We’re not talking about the kind of logs you might send to your favourite logging service here, we’re talking about the transaction undo/redo logs that are a critical part of the functionality of a DBMS.

Information in diagnostic tables

… modern DBMS’s include tables – extractable via SQL injection – that store a great deal of performance statistics intended to help tune specific databases to their workloads and diagnose problems and performance bottlenecks.

For example, MySQL’s information_schema database contains information about the contents of caches and currently executing queries, and its performance_schema database contains aggregate statistics about query execution as well as a threads table with information about the current statements being executed by all threads. Here you’ll also find historical information about past queries, the number of rows examined, and the number of rows returned.

Information in in-memory data structures

If you can can access to memory, then a lot of useful information will be in caches. For example InnoDB maintains adaptive hash indices for frequently accessed pages, the and MySQL query cache can be configured to keep the results of certain SELECT queries. Even with the cache disabled, queries persist in MySQL’s internal heap long after their execution.

As an experiment, the authors issued a SELECT query to MySQL using a random string (that does not appear anywhere in the database) as a column name. They followed this by 1000 SELECT queries, then 500 inserts, then a twenty minute wait and 100,000 more SELECT queries. Then they dumped the memory of the MySQL process.

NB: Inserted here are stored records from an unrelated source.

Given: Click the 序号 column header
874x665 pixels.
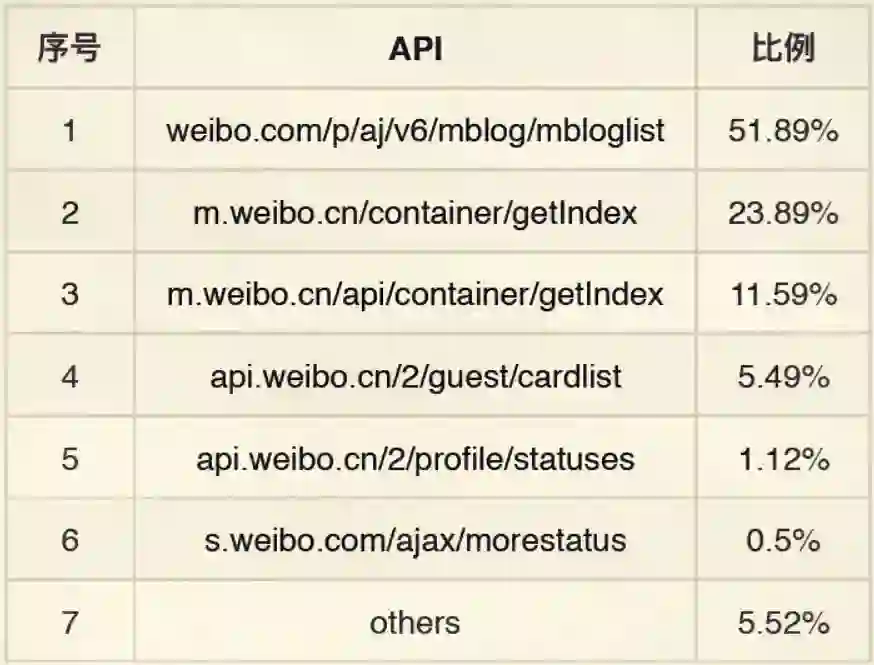Looking at the screenshot, I should click(69, 49).
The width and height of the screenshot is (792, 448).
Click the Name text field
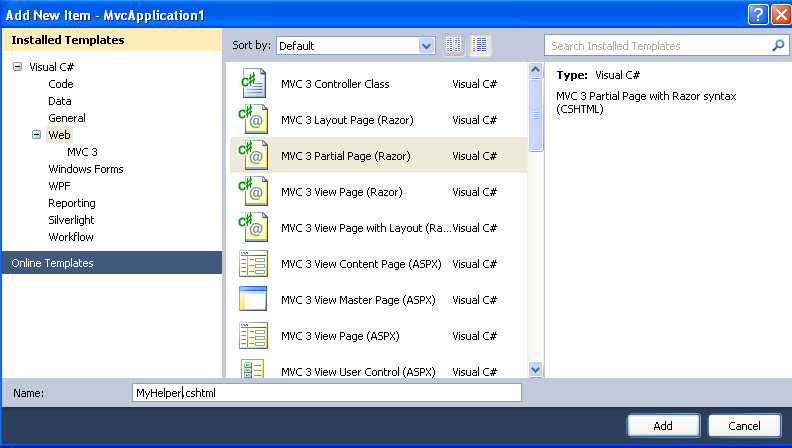pos(326,394)
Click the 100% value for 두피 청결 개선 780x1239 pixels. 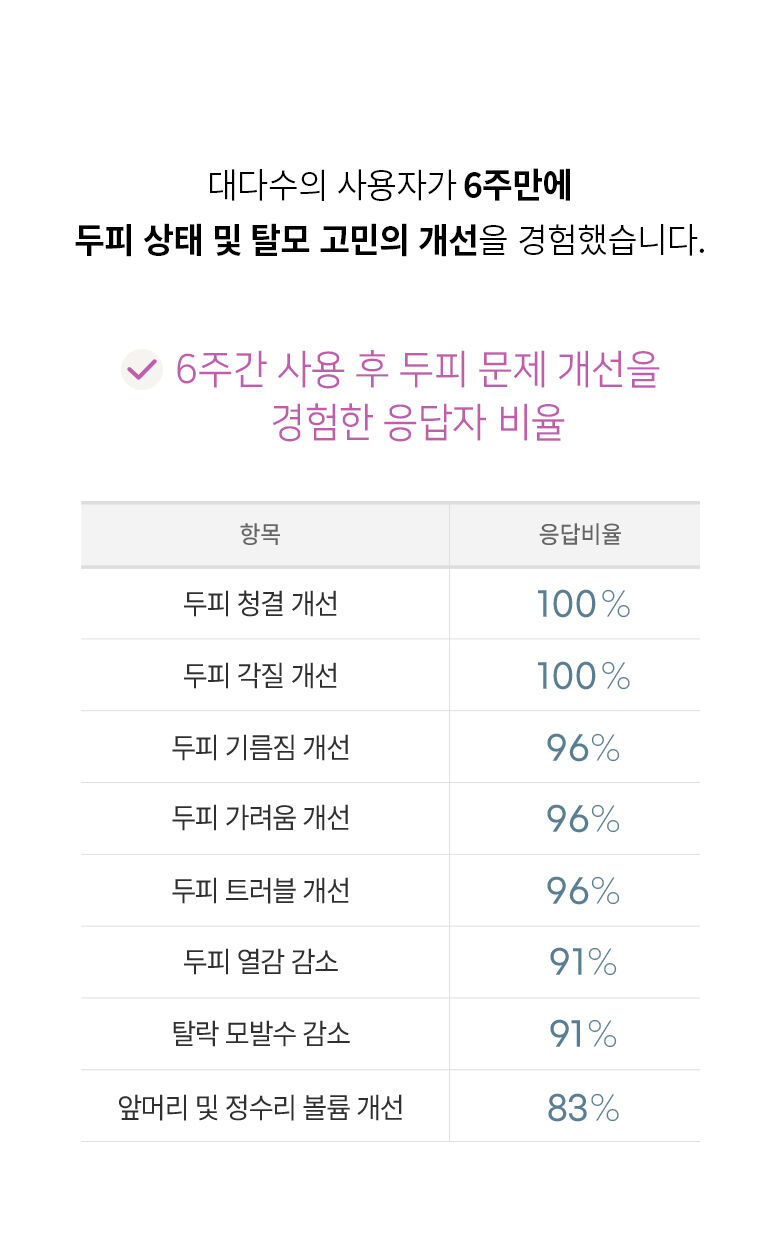click(x=583, y=604)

The full text of the original query appeared in three distinct locations in memory, and the random string appeared in three additional locations by itself… This leak is not surprising since MySQL is not designed for security-critical operations and does not implement secure deletion. In Section 6, we show that in the context of encrypted databases this otherwise minor oversight has dramatic implications for the (lack of) security.

Breaking confidentiality

The aforementioned ‘section 6’ shows how the information gained from these sources can compromise the confidentiality of data across a wide range of EDBs designed to work on top of existing commodity DMBSs.

For example, many schemes break if the attacker can obtain even a single token value – but the text of queries (and therefore the search token) is stored in several locations in MySQL as we just saw.

Tokens will thus be available to any realistic snapshot attacker. The consequences depend on the system. For CryptDB, Mylar, and any other system using variants of searchable encryption, a snapshot attacker can use leakage-abuse attacks to infer the query and the plaintext of any record it matches.

For the newer Lewi-Wu scheme information about partial histograms from range queries, combined with query tokens, also leaks sensitive information.

In summary, query tokens found in system snapshots enable a snapshot adversary to recovery large amounts of protected data in all existing encrypted databases.

Seabed turns out to vulnerable to a frequency analysis based attacks using information from query histograms, and Arx leaves information behind in logs that can also be used to recover sensitive information.

This all turns out to be much harder than we expected

Deploying encrypted databases on commodity DBMS’s can have unexpectedly bad consequences for security. Logs, caches, and data structures kept by DBMS’s leak information that is not accounted for in the threat modelsused by the designers of encrypted databases. Critically, today there is no such thing as a “snapshot” attacker who cannot observe past queries, workloads, and access patterns—because any realistic snapshot of the system contains this information.

What if you designed a database from the ground-up for security then? You’d still run into fundamental tensions between the need for things like caches and performance statistics (so that the DBMS performs well) and security. There are such things as history-independent data structures, however:

… whether history independence can be achieved for practical encrypted databases remains an open question. Solving it requires new research into designing and implementing databases that efficiently hide queries and access patterns.